**THE PROBLEM:** Write out the whole listing exactly as it stands.

=-=-=-=-=

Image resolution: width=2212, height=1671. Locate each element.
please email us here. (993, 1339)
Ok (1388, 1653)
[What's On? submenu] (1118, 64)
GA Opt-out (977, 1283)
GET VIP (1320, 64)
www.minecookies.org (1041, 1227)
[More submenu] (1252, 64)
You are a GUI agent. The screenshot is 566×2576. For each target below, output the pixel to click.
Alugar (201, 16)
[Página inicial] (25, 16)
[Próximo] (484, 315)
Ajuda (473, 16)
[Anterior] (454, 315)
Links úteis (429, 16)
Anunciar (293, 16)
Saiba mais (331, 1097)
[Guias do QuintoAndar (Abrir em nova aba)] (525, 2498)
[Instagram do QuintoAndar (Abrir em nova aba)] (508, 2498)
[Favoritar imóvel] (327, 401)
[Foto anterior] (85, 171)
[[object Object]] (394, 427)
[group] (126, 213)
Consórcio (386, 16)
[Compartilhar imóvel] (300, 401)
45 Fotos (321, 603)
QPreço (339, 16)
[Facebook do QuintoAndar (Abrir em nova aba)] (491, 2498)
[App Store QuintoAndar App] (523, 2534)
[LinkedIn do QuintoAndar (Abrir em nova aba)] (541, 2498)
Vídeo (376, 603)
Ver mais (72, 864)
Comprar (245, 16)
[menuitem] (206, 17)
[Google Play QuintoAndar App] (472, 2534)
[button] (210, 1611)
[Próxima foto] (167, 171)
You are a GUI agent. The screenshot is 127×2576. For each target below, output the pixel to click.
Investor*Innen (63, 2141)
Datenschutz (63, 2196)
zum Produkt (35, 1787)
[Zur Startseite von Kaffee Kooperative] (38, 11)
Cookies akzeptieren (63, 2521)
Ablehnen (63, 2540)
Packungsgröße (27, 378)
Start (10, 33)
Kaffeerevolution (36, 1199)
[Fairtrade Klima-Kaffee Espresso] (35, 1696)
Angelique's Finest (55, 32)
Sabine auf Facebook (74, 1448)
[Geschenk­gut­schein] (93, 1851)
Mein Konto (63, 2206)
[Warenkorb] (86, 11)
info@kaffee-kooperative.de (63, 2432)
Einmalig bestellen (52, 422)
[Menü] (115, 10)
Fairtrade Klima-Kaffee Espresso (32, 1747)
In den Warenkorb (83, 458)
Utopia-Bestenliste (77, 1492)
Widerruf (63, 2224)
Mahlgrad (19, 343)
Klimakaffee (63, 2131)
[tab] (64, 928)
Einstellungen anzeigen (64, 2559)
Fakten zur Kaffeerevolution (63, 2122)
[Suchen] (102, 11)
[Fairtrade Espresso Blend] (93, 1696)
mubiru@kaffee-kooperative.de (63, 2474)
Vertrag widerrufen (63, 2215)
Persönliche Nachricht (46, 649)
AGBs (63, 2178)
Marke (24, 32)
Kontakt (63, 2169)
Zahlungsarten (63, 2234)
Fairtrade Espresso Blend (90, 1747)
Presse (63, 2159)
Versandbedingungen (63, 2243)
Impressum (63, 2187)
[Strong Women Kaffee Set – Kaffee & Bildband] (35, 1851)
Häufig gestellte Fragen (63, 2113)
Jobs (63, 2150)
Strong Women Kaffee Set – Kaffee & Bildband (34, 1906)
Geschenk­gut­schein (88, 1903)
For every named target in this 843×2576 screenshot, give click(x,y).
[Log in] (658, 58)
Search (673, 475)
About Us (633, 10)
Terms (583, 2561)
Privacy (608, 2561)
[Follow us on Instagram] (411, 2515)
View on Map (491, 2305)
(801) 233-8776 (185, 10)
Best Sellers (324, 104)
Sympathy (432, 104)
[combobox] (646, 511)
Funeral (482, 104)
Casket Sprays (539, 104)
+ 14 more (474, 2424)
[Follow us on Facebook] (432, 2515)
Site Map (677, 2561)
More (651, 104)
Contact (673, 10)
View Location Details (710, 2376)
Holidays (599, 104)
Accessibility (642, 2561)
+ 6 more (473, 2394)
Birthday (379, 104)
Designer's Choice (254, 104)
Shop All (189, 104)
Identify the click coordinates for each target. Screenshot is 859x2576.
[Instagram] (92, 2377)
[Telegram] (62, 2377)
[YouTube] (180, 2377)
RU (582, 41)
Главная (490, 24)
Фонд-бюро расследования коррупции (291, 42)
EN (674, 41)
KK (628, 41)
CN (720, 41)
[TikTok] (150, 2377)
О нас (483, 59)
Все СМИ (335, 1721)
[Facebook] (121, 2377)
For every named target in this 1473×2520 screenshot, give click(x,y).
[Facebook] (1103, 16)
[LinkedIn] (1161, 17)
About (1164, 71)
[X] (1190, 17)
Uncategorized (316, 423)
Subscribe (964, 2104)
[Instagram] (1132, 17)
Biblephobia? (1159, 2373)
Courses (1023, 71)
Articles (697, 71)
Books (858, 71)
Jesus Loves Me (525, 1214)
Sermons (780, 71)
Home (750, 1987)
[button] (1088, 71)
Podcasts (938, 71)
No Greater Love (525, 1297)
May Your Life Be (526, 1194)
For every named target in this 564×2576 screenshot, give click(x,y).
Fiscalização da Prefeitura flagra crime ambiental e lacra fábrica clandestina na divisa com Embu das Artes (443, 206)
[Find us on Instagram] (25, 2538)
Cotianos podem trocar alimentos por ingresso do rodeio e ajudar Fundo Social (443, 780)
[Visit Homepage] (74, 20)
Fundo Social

=-=-=-=-=

**YOUR RESPONSE:**
Image resolution: width=2212, height=1671. Locate each element.
please email us here. (993, 1339)
Ok (1388, 1653)
[What's On? submenu] (1118, 64)
GA Opt-out (977, 1283)
GET VIP (1320, 64)
www.minecookies.org (1041, 1227)
[More submenu] (1252, 64)
You are a GUI agent. The screenshot is 566×2576. For each target below, output the pixel to click.
Alugar (201, 16)
[Página inicial] (25, 16)
[Próximo] (484, 315)
Ajuda (473, 16)
[Anterior] (454, 315)
Links úteis (429, 16)
Anunciar (293, 16)
Saiba mais (331, 1097)
[Guias do QuintoAndar (Abrir em nova aba)] (525, 2498)
[Instagram do QuintoAndar (Abrir em nova aba)] (508, 2498)
[Favoritar imóvel] (327, 401)
[Foto anterior] (85, 171)
[[object Object]] (394, 427)
[group] (126, 213)
Consórcio (386, 16)
[Compartilhar imóvel] (300, 401)
45 Fotos (321, 603)
QPreço (339, 16)
[Facebook do QuintoAndar (Abrir em nova aba)] (491, 2498)
[App Store QuintoAndar App] (523, 2534)
[LinkedIn do QuintoAndar (Abrir em nova aba)] (541, 2498)
Vídeo (376, 603)
Ver mais (72, 864)
Comprar (245, 16)
[menuitem] (206, 17)
[Google Play QuintoAndar App] (472, 2534)
[button] (210, 1611)
[Próxima foto] (167, 171)
You are a GUI agent. The screenshot is 127×2576. For each target below, output the pixel to click.
Investor*Innen (63, 2141)
Datenschutz (63, 2196)
zum Produkt (35, 1787)
[Zur Startseite von Kaffee Kooperative] (38, 11)
Cookies akzeptieren (63, 2521)
Ablehnen (63, 2540)
Packungsgröße (27, 378)
Start (10, 33)
Kaffeerevolution (36, 1199)
[Fairtrade Klima-Kaffee Espresso] (35, 1696)
Angelique's Finest (55, 32)
Sabine auf Facebook (74, 1448)
[Geschenk­gut­schein] (93, 1851)
Mein Konto (63, 2206)
[Warenkorb] (86, 11)
info@kaffee-kooperative.de (63, 2432)
Einmalig bestellen (52, 422)
[Menü] (115, 10)
Fairtrade Klima-Kaffee Espresso (32, 1747)
In den Warenkorb (83, 458)
Utopia-Bestenliste (77, 1492)
Widerruf (63, 2224)
Mahlgrad (19, 343)
Klimakaffee (63, 2131)
[tab] (64, 928)
Einstellungen anzeigen (64, 2559)
Fakten zur Kaffeerevolution (63, 2122)
[Suchen] (102, 11)
[Fairtrade Espresso Blend] (93, 1696)
mubiru@kaffee-kooperative.de (63, 2474)
Vertrag widerrufen (63, 2215)
Persönliche Nachricht (46, 649)
AGBs (63, 2178)
Marke (24, 32)
Kontakt (63, 2169)
Zahlungsarten (63, 2234)
Fairtrade Espresso Blend (90, 1747)
Presse (63, 2159)
Versandbedingungen (63, 2243)
Impressum (63, 2187)
[Strong Women Kaffee Set – Kaffee & Bildband] (35, 1851)
Häufig gestellte Fragen (63, 2113)
Jobs (63, 2150)
Strong Women Kaffee Set – Kaffee & Bildband (34, 1906)
Geschenk­gut­schein (88, 1903)
For every named target in this 843×2576 screenshot, give click(x,y).
[Log in] (658, 58)
Search (673, 475)
About Us (633, 10)
Terms (583, 2561)
Privacy (608, 2561)
[Follow us on Instagram] (411, 2515)
View on Map (491, 2305)
(801) 233-8776 (185, 10)
Best Sellers (324, 104)
Sympathy (432, 104)
[combobox] (646, 511)
Funeral (482, 104)
Casket Sprays (539, 104)
+ 14 more (474, 2424)
[Follow us on Facebook] (432, 2515)
Site Map (677, 2561)
More (651, 104)
Contact (673, 10)
View Location Details (710, 2376)
Holidays (599, 104)
Accessibility (642, 2561)
+ 6 more (473, 2394)
Birthday (379, 104)
Designer's Choice (254, 104)
Shop All (189, 104)
Identify the click coordinates for each target. Screenshot is 859x2576.
[Instagram] (92, 2377)
[Telegram] (62, 2377)
[YouTube] (180, 2377)
RU (582, 41)
Главная (490, 24)
Фонд-бюро расследования коррупции (291, 42)
EN (674, 41)
KK (628, 41)
CN (720, 41)
[TikTok] (150, 2377)
О нас (483, 59)
Все СМИ (335, 1721)
[Facebook] (121, 2377)
For every named target in this 1473×2520 screenshot, give click(x,y).
[Facebook] (1103, 16)
[LinkedIn] (1161, 17)
About (1164, 71)
[X] (1190, 17)
Uncategorized (316, 423)
Subscribe (964, 2104)
[Instagram] (1132, 17)
Biblephobia? (1159, 2373)
Courses (1023, 71)
Articles (697, 71)
Books (858, 71)
Jesus Loves Me (525, 1214)
Sermons (780, 71)
Home (750, 1987)
[button] (1088, 71)
Podcasts (938, 71)
No Greater Love (525, 1297)
May Your Life Be (526, 1194)
For every named target in this 564×2576 screenshot, give click(x,y).
Fiscalização da Prefeitura flagra crime ambiental e lacra fábrica clandestina na divisa com Embu das Artes (443, 206)
[Find us on Instagram] (25, 2538)
Cotianos podem trocar alimentos por ingresso do rodeio e ajudar Fundo Social (443, 780)
[Visit Homepage] (74, 20)
Fundo Social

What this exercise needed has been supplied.